Personal Data Protection Act

What is Personal Data Protection Bill (PDP) – 2019 India?

All about Personal Data Protection Bill (PDP) – 2019, India

Monday, May 11, 2020

Personal Data Protection refers to securing one’s privacy during the collection, storage and dissemination of personal data, and a privacy law or Personal data protection law is all about protecting that personal information from being leaked or misused. The world’s largest democracy – the Republic of India, has Constitutional privacy protection under several sectoral laws and acts (i.e. under “THE INFORMATION TECHNOLOGY ACT, 2000”, Section 66 & 72); but no omnibus single privacy law as on date.

In July 2017, the Ministry of Electronics and Information Technology (MeitY), an entity of Government of India, constituted a committee of experts under the chairmanship of the retired Supreme Court judge Justice B. N. Srikrishna, to study the issues related to data protection in the country.

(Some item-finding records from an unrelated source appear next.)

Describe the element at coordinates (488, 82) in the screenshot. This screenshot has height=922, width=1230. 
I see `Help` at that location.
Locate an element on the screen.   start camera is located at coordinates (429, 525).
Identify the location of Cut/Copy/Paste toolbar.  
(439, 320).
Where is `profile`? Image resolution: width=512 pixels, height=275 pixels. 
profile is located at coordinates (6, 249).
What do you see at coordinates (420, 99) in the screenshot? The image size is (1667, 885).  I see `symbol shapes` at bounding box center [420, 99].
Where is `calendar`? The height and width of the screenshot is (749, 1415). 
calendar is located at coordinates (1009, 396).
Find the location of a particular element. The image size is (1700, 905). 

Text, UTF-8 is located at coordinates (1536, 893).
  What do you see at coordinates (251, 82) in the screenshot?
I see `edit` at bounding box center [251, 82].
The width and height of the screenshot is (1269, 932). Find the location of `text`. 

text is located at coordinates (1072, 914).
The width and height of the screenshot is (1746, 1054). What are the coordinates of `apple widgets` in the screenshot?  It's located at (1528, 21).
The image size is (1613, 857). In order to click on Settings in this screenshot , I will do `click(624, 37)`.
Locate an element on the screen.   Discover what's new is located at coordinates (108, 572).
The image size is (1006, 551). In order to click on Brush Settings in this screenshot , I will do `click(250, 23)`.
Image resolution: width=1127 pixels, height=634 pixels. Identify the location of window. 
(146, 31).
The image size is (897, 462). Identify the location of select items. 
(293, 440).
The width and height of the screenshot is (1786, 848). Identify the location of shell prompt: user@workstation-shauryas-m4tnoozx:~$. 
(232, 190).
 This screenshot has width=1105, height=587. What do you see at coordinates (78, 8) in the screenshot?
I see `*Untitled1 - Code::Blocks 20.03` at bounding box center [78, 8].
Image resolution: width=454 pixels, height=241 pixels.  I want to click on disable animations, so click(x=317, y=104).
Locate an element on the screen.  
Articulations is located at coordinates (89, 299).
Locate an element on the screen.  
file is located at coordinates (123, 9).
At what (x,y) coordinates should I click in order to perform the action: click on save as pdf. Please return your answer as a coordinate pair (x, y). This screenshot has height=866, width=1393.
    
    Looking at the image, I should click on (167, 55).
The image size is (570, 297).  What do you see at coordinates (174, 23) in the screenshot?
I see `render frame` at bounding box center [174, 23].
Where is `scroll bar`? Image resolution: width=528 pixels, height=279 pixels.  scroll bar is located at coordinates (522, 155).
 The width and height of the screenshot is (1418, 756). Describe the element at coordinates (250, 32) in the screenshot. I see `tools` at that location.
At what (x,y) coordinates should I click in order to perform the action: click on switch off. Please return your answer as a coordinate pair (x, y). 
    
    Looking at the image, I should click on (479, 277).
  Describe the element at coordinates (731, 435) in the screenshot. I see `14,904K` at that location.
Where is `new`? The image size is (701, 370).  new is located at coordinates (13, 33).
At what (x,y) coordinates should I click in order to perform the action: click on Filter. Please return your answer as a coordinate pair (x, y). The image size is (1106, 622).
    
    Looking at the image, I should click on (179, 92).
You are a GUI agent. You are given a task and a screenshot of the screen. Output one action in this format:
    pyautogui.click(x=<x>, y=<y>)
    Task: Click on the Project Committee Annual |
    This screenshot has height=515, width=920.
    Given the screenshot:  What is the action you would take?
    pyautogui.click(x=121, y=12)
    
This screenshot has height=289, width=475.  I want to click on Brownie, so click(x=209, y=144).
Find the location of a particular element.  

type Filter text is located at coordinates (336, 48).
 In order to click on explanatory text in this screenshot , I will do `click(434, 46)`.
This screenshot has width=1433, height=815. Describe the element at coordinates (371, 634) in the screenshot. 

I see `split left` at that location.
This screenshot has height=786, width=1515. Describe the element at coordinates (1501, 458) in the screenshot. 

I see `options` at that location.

After working for a year, the committee submitted the first draft The Personal Data Protection Bill (PDPB), 2018 in July 2018 and suggestions was solicited from ministers, stakeholders, consultants and industry experts. Based on received suggestions, a revised draft of the bill – The Personal Data Protection Bill (PDP) Bill, 2019 was submitted in the Lok Sabha, the lower house of parliament, on December 11, 2019, and has been sent to a Joint Parliamentary Committee for further deliberations before being taken up for passing.

Personal Data Protection Bill India

Key Highlights of PDP Bill 2019:

    • Personal Data Protection Bill 2019 is a bill to provide for protection of the privacy of individuals relating to their personal data, laying down norms for social media intermediary, cross-border transfer of data, accountability of entities processing personal data, remedies for unauthorised and harmful processing, and to establish a Data Protection Authority of India for the said purposes. This Act may be called Personal Data Protection Act, 2019 (PDPA).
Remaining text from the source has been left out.